INTERACTION OF MACROMOLECULAR PRO-DRUGS WITH LIPID MODEL MEMBRANE - CALORIMETRIC STUDY OF 4-BIPHENYLACETIC ACID LINKED TO ALPHA,BETA-POLY(N-HYDROXYETHYL)-DL-ASPARTAMIDE INTERACTING WITH PHOSPHATIDYLCHOLINE VESICLES

The effect of 4-biphenylacetic acid (BPAA) covalently linked to α,β-poly(N-hydroxyethyl)-dl-aspartamide (PHEA) on the thermotropic properties of dipalmitoylphosphatidylcholine (DPPC) liposomes was investigated by differential scanning calorimetry (DSC). Addition of increasing amounts of PHEA-BPAA adduct to a suspension of phospholipid vesicles modified the thermotropic gel-to-liquid crystalline phase transition by decreasing the enthalpy changes ΔH with concomitant broadening of the peak without variations in the transition temperature (Tm). These effects are interpreted in terms of a deep interaction of BPAA bound to the polymer with the apolar moiety of the lipid bilayer.

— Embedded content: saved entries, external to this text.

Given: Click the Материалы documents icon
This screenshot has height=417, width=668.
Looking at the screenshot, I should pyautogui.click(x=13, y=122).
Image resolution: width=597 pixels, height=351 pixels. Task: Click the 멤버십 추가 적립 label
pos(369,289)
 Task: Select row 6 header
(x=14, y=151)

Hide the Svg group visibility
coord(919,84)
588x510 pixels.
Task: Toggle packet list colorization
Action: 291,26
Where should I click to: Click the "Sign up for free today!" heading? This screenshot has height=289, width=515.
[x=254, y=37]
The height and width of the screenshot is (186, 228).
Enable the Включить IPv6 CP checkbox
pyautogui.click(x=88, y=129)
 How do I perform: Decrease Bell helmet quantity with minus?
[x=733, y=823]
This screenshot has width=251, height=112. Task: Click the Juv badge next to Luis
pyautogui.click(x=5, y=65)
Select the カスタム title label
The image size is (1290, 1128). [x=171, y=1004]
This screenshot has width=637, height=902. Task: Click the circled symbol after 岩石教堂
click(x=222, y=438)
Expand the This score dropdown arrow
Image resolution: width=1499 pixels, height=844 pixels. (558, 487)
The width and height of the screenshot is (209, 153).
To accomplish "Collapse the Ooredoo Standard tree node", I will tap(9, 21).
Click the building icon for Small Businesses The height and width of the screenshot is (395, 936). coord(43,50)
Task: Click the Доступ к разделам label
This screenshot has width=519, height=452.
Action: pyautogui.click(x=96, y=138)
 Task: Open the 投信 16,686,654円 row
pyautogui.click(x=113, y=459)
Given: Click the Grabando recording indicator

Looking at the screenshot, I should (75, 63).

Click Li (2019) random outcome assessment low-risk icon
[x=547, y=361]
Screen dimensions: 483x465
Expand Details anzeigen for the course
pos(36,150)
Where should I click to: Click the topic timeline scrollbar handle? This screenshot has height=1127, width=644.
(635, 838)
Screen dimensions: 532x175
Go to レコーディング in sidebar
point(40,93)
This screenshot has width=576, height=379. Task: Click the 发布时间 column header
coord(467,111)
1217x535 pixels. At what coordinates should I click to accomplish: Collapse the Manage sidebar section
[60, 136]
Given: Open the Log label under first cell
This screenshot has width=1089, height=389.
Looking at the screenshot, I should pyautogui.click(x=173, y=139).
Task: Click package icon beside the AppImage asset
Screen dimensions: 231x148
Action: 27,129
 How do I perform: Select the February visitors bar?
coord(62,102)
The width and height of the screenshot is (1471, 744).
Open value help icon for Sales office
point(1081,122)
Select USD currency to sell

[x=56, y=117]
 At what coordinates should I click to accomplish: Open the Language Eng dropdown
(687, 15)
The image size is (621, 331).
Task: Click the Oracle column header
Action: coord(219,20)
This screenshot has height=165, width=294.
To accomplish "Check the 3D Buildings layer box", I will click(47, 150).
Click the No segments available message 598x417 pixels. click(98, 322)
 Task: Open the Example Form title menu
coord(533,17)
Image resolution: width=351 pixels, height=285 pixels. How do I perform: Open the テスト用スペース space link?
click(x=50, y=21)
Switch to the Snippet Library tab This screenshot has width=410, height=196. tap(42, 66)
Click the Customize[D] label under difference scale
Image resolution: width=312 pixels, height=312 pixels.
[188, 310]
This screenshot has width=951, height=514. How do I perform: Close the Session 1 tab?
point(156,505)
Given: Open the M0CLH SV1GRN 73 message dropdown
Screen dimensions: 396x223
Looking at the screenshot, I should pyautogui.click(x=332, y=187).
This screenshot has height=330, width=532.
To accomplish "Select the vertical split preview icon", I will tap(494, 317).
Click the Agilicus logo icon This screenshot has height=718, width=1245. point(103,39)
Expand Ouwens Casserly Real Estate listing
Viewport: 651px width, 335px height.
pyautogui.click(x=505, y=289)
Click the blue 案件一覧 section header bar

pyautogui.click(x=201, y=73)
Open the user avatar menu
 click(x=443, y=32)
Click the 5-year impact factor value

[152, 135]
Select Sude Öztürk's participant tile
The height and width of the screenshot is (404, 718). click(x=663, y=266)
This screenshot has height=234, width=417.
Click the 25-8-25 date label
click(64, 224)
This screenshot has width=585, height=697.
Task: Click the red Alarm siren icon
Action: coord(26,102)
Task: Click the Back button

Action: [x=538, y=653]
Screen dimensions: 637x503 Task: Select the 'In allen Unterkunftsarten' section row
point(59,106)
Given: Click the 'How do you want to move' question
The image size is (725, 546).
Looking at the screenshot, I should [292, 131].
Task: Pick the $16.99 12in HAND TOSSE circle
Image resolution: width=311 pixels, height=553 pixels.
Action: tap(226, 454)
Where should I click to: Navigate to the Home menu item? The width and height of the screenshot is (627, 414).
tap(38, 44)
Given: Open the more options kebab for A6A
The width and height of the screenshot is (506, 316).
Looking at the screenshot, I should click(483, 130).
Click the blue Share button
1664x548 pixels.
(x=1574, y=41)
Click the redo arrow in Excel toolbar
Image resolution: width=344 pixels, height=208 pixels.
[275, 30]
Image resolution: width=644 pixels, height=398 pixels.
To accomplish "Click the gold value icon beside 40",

The amount of drug able to suppress the phase transition was estimated by plotting the enthalpy changes of the transition vs mole ratio of added drug, and extrapolating to ΔH = 0. The trend in the ΔH values yields a possible 1 : 1 stoichiometry for the interaction between drug and phospholipid. Experiments carried out at different pH values provided information about the species involved in the interaction with DPPC liposomes. Similar results can be expected in the case of the cell membrane. © 1990.